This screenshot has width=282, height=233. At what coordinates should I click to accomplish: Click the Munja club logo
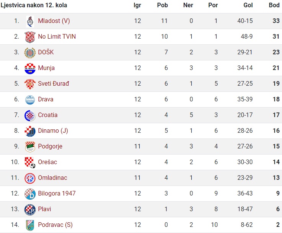pyautogui.click(x=30, y=68)
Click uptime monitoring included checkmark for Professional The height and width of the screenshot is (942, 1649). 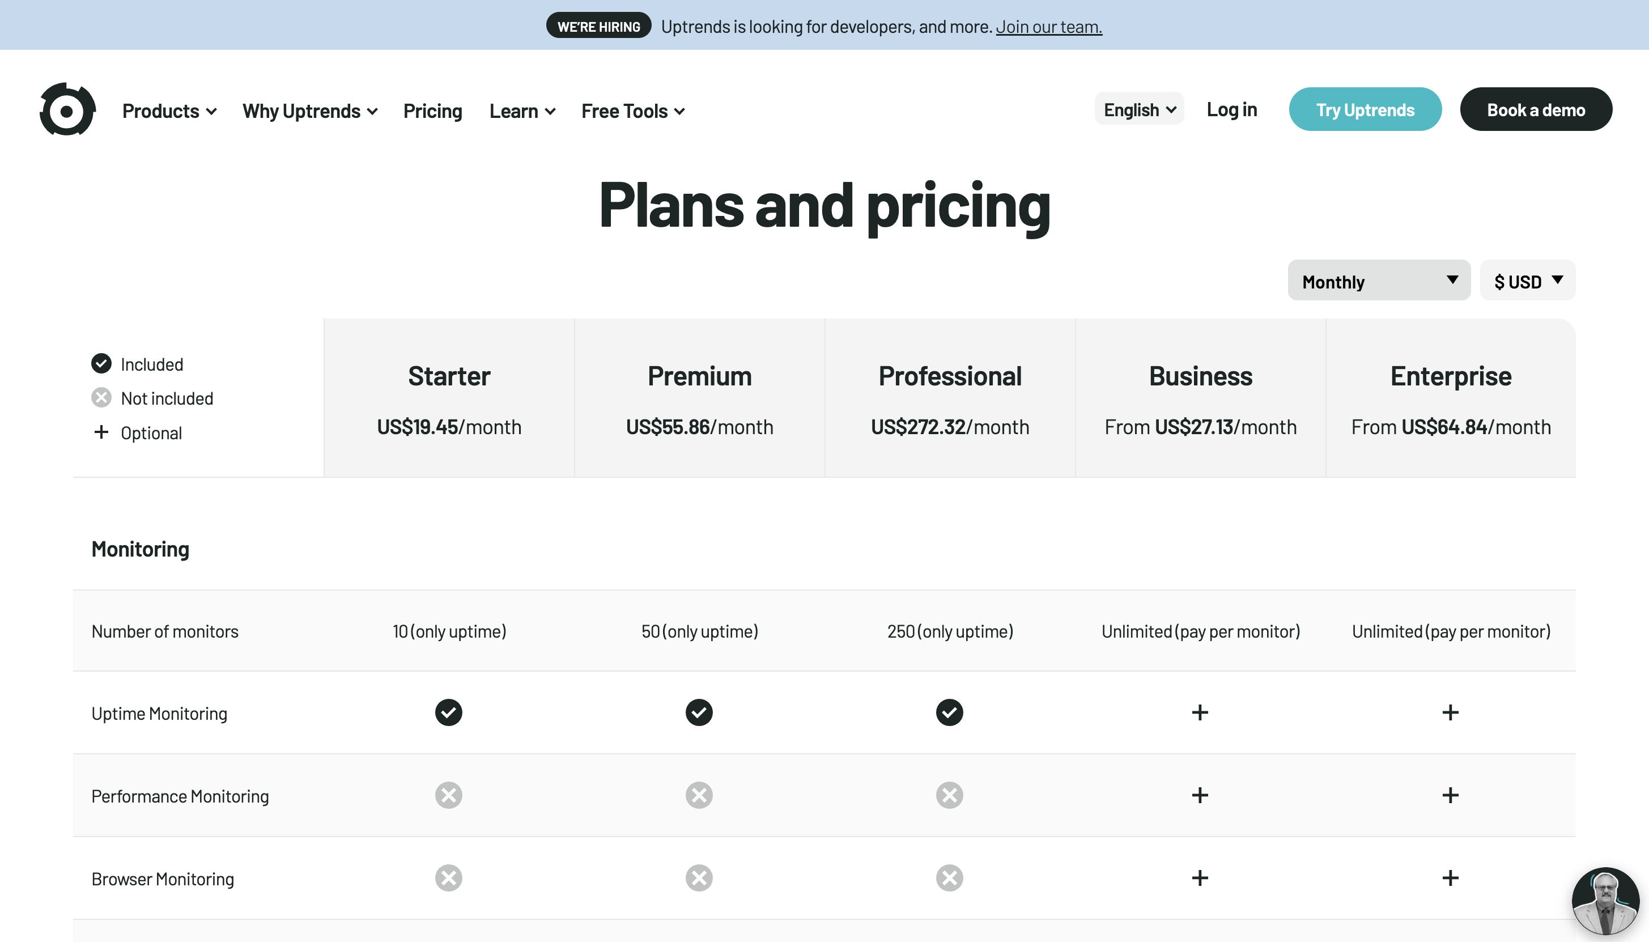coord(949,712)
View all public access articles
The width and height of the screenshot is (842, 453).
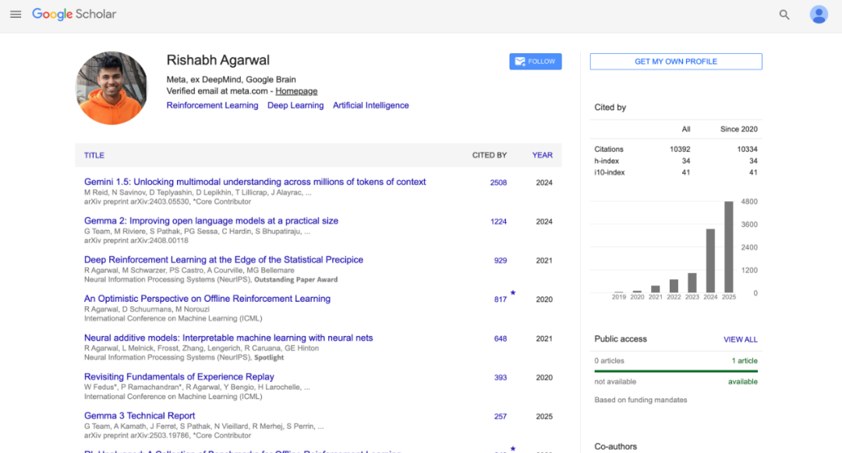click(740, 339)
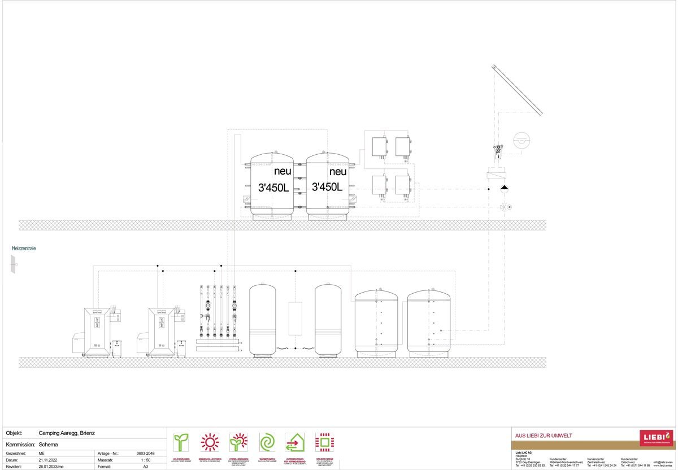This screenshot has width=678, height=470.
Task: Click the leftmost boiler unit in Heizzentrale
Action: coord(98,332)
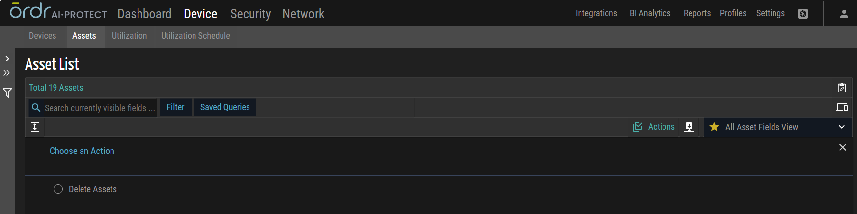Click the star icon for favorite view

(x=714, y=127)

TASK DIRECTIONS: Output every line from the one containing "View all public access articles" through the end of the records as a JSON list of strings, one string per line. Skip blank lines and leave the pictures out.

EXPECTED ANSWER:
[
  "View all public access articles",
  "The width and height of the screenshot is (842, 453).",
  "click(740, 339)",
  "This screenshot has width=678, height=470.",
  "Task: Click the leftmost boiler unit in Heizzentrale",
  "Action: coord(98,332)",
  "Click the star icon for favorite view",
  "(x=714, y=127)"
]